Fragmento.

☆ ☆ ☆ ☆ ☆

Navidad laica, revolucionaria

Los espacios sociales son el verdadero patrimonio de la especie. ¿De dónde saco esto? Pronto lo sabrán.

Entre nos, tenemos un problemita que resolver (los revolucionarios...) y estas "fiestas" no podrían ser más oportunas para —al menos— hablar de ello.

Sólo les ruego me tengan paciencia, y me sigan en el siguiente razonamiento:

Lo que ha de ser de todos (y que podemos legítimamente llamar «propiedad social») no puede estar hecho de otra cosa que de lo «común» (lo compartido, "consensuado"). Si algo, por ejemplo la religión (o el gusto por ella) no es cosa compartida por todos, ésta no puede entonces formar parte de esa propiedad común, o social. Lo que es de todos precisa, para realmente poder serlo, estar formado sólo por lo que TODOS "consensuan". Si esta propiedad común no respeta este principio, ya no es, simplemente, «común», ni «social».

Ahora bien, los seres humanos no somos un asunto “acabado”, es decir, completo: algunas cosas las sabemos, otras no. Sobre todo en lo que respecta a nuestro futuro. Tenemos, por ello mismo, la potencialidad para estar de acuerdo —o no— con cosas acerca de las cuales no tenemos aún noticia, y por eso no todas las materias sobre las cuales podríamos estar de acuerdo —o no— nos son aún conocidas.

Así, tenemos que empezar, antes de pretender cerrar el contrato de nuestro consenso acerca del mundo que queremos, por definir los parámetros de aquello que estaríamos dispuestos a aceptar en tanto que grupo, pueblo, sociedad. Es un ejercicio, después de todo, inevitable a la hora de definir, no el tipo de sociedad que queremos producir, sino que estamos obligados, en tanto revolucionarios, a producir.

☆ ☆ ☆ ☆ ☆

Extractos de datos.

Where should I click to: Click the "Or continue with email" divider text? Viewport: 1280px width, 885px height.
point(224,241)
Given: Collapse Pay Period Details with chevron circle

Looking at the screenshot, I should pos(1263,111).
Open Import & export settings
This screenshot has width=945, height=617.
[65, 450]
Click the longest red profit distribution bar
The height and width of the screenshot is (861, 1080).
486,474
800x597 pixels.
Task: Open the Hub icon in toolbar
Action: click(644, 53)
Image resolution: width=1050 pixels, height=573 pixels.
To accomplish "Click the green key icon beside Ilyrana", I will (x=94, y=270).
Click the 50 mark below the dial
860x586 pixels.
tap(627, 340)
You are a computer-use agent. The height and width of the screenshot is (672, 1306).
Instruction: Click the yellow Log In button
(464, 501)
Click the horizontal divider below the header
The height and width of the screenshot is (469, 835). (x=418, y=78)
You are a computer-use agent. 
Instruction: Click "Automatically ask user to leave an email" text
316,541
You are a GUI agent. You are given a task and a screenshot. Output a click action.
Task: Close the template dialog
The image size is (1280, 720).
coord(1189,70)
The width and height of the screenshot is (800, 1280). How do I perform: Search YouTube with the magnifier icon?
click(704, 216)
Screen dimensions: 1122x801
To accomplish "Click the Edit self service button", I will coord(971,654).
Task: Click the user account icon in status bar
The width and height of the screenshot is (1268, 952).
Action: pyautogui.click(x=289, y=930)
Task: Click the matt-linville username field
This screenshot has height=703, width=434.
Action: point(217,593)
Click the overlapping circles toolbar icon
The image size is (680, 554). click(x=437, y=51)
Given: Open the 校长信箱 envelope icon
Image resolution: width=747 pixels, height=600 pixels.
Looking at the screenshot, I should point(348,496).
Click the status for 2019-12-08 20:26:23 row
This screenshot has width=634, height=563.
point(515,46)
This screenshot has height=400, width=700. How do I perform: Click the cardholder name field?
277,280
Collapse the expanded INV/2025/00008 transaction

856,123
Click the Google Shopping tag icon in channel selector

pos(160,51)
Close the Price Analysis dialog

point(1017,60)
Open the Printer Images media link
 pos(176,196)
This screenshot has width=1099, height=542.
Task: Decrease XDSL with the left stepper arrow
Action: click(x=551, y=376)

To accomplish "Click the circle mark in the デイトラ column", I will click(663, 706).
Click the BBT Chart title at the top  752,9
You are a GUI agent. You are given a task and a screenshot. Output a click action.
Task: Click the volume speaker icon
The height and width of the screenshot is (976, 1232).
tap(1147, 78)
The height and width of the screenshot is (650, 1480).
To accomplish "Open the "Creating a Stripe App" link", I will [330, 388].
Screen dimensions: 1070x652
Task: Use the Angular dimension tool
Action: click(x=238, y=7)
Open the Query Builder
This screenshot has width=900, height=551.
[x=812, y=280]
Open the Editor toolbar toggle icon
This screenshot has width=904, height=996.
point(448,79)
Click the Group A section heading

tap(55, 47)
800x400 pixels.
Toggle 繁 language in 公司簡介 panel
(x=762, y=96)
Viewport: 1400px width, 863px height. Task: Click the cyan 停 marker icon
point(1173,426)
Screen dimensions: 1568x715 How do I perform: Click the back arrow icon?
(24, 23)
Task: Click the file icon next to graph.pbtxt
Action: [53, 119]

☆ ☆ ☆ ☆ ☆

Tu tarea.
Transcribe completo el fragmento sobre la Navidad laica y revolucionaria, sin alterar ninguna palabra ni signo de puntuación.

Respuesta.
Navidad laica, revolucionaria

Los espacios sociales son el verdadero patrimonio de la especie. ¿De dónde saco esto? Pronto lo sabrán.

Entre nos, tenemos un problemita que resolver (los revolucionarios...) y estas "fiestas" no podrían ser más oportunas para —al menos— hablar de ello.

Sólo les ruego me tengan paciencia, y me sigan en el siguiente razonamiento:

Lo que ha de ser de todos (y que podemos legítimamente llamar «propiedad social») no puede estar hecho de otra cosa que de lo «común» (lo compartido, "consensuado"). Si algo, por ejemplo la religión (o el gusto por ella) no es cosa compartida por todos, ésta no puede entonces formar parte de esa propiedad común, o social. Lo que es de todos precisa, para realmente poder serlo, estar formado sólo por lo que TODOS "consensuan". Si esta propiedad común no respeta este principio, ya no es, simplemente, «común», ni «social».

Ahora bien, los seres humanos no somos un asunto “acabado”, es decir, completo: algunas cosas las sabemos, otras no. Sobre todo en lo que respecta a nuestro futuro. Tenemos, por ello mismo, la potencialidad para estar de acuerdo —o no— con cosas acerca de las cuales no tenemos aún noticia, y por eso no todas las materias sobre las cuales podríamos estar de acuerdo —o no— nos son aún conocidas.

Así, tenemos que empezar, antes de pretender cerrar el contrato de nuestro consenso acerca del mundo que queremos, por definir los parámetros de aquello que estaríamos dispuestos a aceptar en tanto que grupo, pueblo, sociedad. Es un ejercicio, después de todo, inevitable a la hora de definir, no el tipo de sociedad que queremos producir, sino que estamos obligados, en tanto revolucionarios, a producir.